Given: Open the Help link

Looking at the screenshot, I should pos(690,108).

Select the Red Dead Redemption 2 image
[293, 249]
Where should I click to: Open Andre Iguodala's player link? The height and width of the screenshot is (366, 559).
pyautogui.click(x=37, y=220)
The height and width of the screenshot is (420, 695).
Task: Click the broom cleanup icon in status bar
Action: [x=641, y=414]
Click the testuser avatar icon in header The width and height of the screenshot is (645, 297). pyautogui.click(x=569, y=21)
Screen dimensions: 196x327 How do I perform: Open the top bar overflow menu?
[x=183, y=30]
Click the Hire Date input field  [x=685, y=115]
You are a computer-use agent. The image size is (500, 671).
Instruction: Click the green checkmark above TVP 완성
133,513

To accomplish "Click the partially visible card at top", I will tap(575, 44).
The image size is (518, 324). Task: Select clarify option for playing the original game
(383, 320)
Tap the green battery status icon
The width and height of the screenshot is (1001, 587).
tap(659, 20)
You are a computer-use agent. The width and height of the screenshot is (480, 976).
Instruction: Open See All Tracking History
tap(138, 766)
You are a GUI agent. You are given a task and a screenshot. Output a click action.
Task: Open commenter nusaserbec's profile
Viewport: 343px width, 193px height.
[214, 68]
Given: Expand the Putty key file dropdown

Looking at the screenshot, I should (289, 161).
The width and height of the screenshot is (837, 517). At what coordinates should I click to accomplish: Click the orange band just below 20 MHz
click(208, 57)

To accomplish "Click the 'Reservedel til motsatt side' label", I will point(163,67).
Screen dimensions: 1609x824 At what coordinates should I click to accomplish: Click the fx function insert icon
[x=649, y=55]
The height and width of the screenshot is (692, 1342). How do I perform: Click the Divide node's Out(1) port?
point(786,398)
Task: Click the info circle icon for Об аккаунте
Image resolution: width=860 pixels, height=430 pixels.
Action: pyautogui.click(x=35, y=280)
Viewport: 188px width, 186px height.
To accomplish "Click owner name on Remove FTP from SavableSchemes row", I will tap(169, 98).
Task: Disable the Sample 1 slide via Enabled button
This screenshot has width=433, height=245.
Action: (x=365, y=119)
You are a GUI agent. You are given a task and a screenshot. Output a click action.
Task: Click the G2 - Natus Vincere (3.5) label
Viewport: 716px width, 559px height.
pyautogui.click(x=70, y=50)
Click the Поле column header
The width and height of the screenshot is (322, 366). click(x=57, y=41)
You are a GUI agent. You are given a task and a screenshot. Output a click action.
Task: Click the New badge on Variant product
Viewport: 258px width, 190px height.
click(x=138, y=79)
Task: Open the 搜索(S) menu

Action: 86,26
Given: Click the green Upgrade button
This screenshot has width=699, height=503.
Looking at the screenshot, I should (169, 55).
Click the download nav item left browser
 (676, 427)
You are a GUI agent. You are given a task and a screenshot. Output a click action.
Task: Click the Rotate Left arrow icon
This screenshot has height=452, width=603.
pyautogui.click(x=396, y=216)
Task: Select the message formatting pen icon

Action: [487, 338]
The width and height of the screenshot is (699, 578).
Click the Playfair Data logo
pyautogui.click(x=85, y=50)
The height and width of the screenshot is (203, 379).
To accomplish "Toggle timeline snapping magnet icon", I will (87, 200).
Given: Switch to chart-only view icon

**********

**Task prompt**
Return each line of the data above that includes the word "label".

**Output for this task**
To accomplish "Click the 'Reservedel til motsatt side' label", I will point(163,67).
Task: Click the G2 - Natus Vincere (3.5) label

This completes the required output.